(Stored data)
=-=-=

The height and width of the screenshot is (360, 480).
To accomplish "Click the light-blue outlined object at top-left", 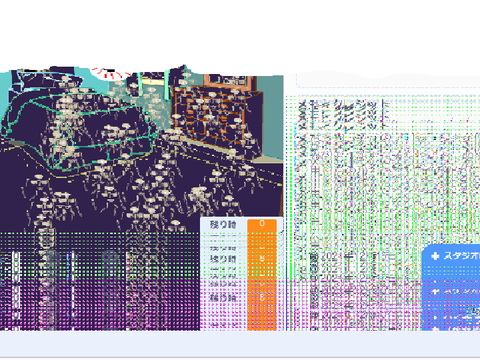I will (47, 81).
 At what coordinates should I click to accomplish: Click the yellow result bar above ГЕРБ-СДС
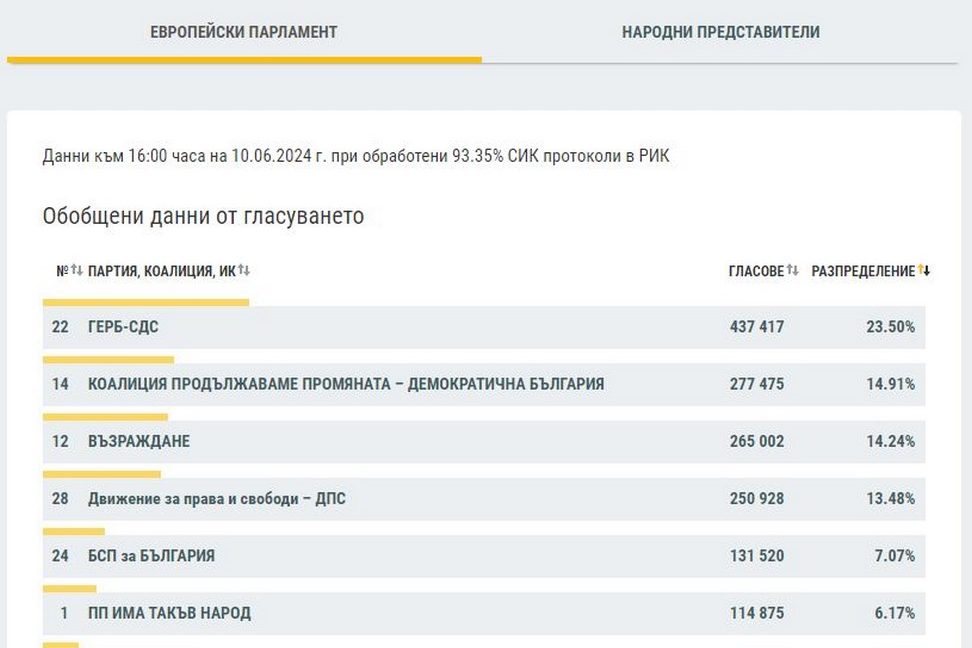click(x=145, y=301)
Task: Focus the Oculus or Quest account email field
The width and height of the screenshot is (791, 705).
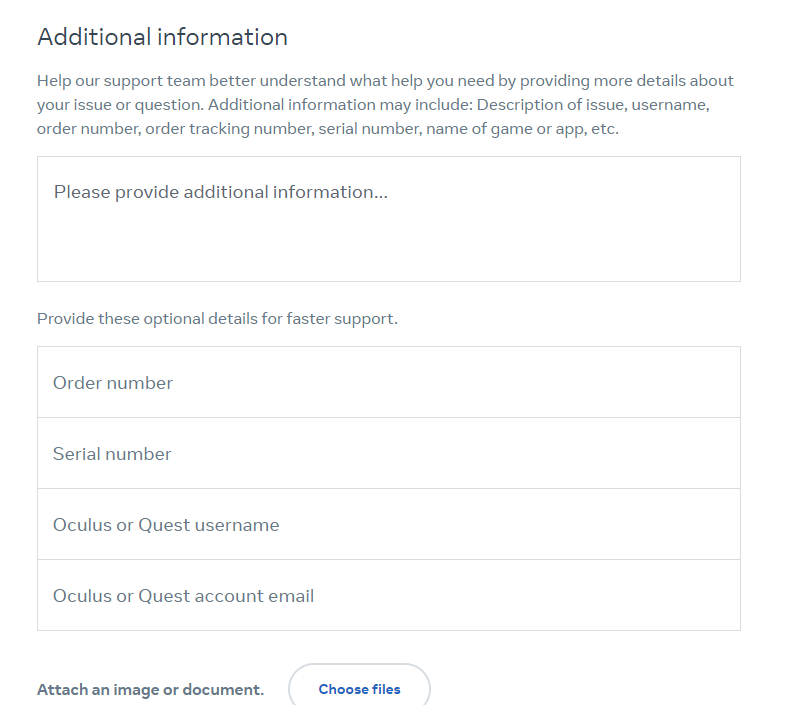Action: tap(388, 595)
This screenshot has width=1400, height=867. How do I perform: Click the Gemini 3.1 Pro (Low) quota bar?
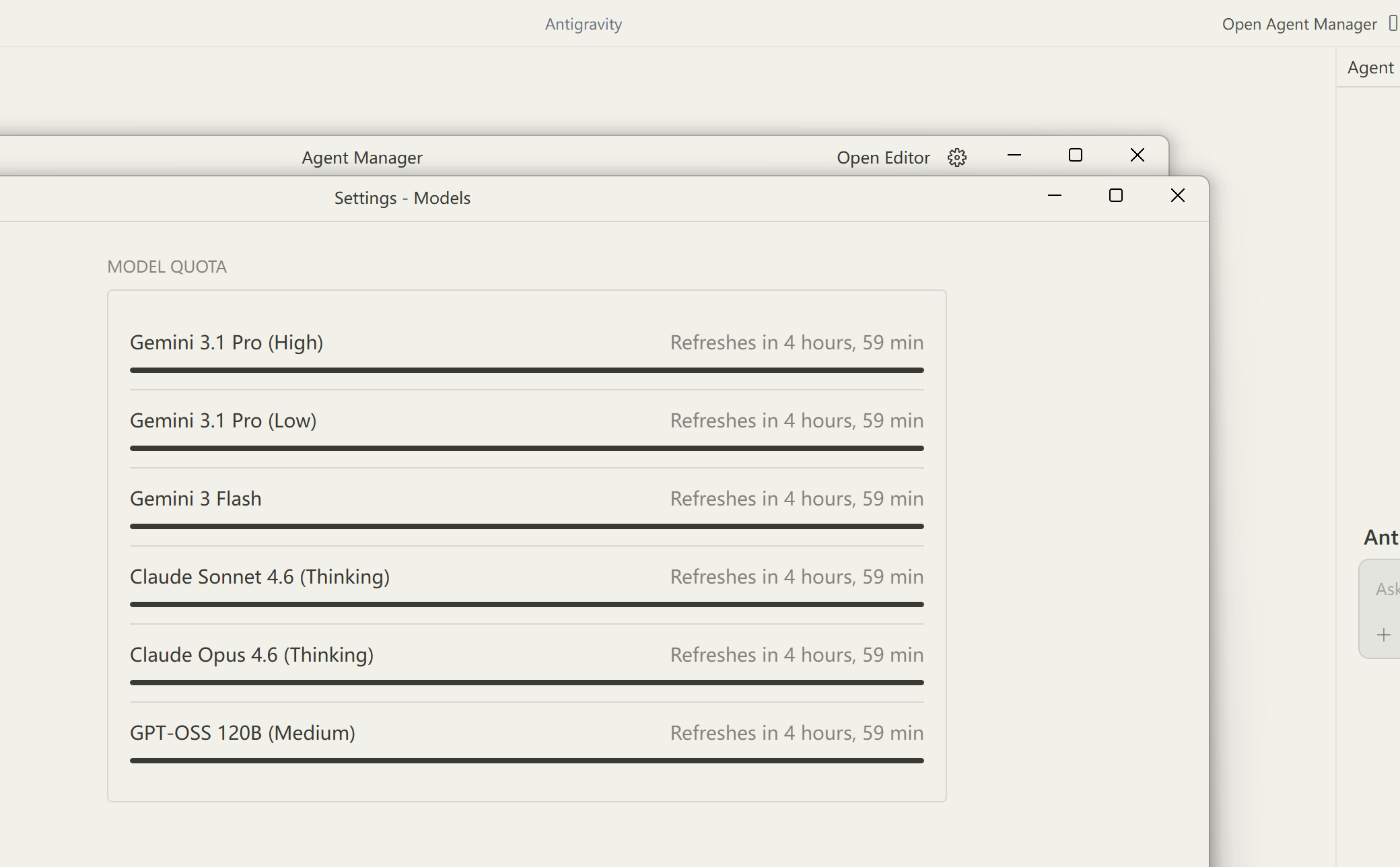coord(527,448)
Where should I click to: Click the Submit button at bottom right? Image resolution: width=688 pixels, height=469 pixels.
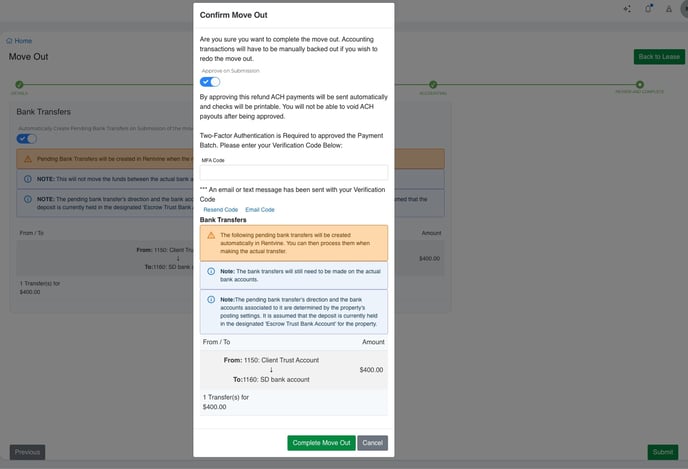662,452
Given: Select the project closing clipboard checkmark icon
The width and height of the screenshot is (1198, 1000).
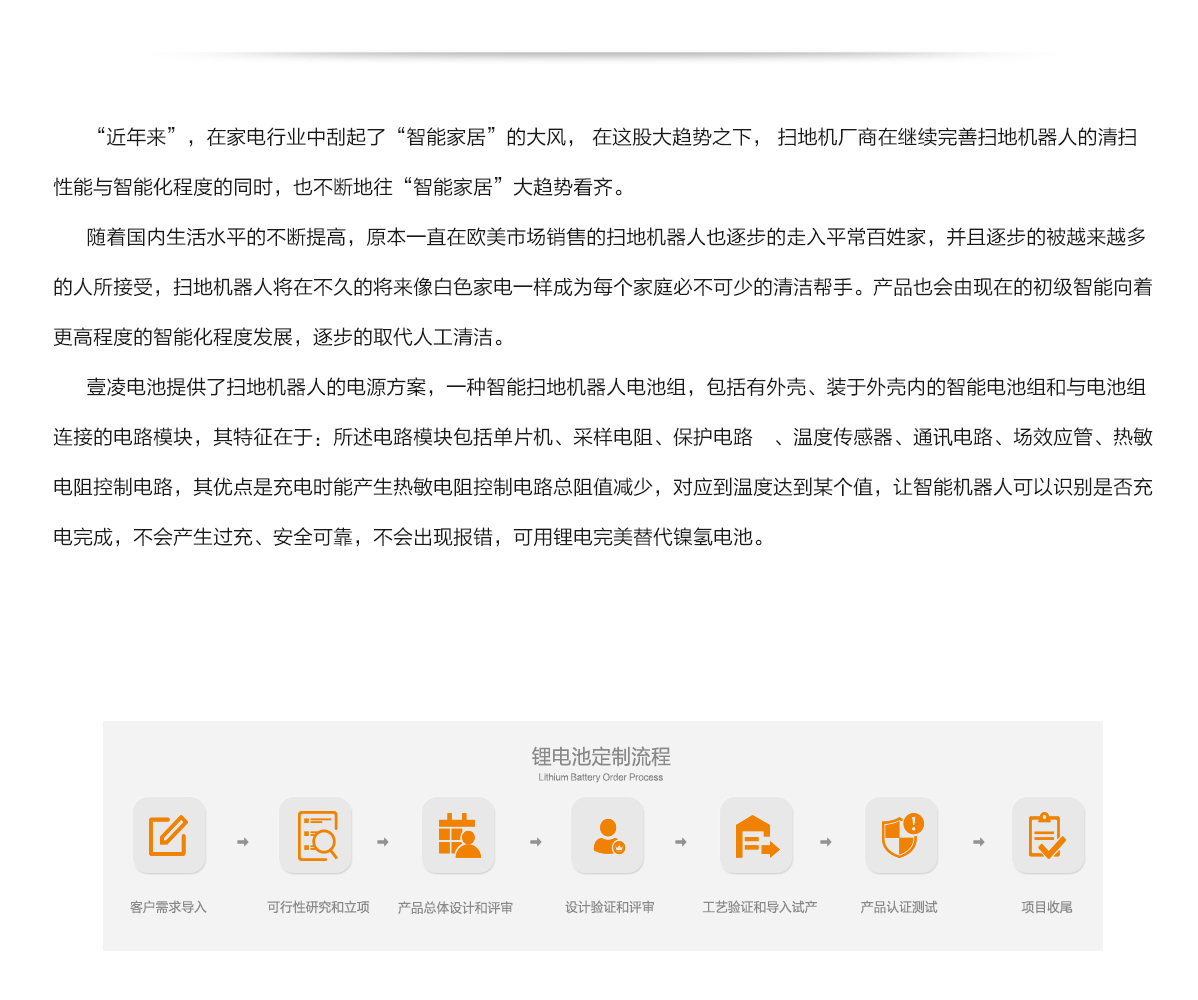Looking at the screenshot, I should (x=1047, y=836).
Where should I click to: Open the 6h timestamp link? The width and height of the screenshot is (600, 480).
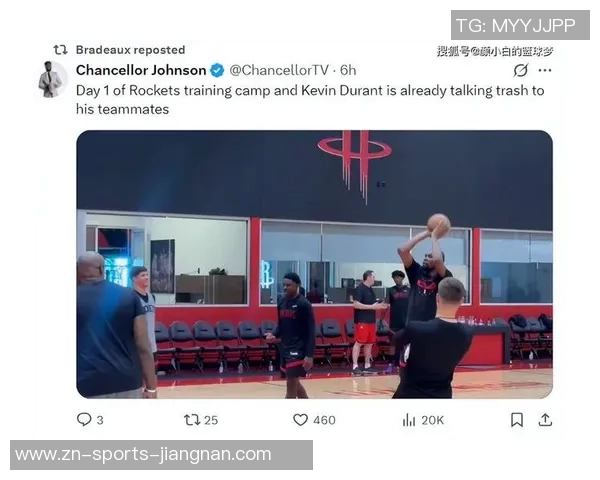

=-=-=

» **YOUR INSTRUCTIONS**:
Reproduce the records above exactly, but only from the line containing "This screenshot has" through the last line, both included, and without any pictures.

» **RESULT BELOW**:
This screenshot has width=1400, height=867. How do I perform: Click the Gemini 3.1 Pro (Low) quota bar?
coord(527,448)
Where should I click to: Click the Submit button at bottom right? Image resolution: width=688 pixels, height=469 pixels.
662,452
Given: Select the project closing clipboard checkmark icon
The width and height of the screenshot is (1198, 1000).
Looking at the screenshot, I should (x=1047, y=836).
Where should I click to: Open the 6h timestamp link? The width and height of the screenshot is (600, 480).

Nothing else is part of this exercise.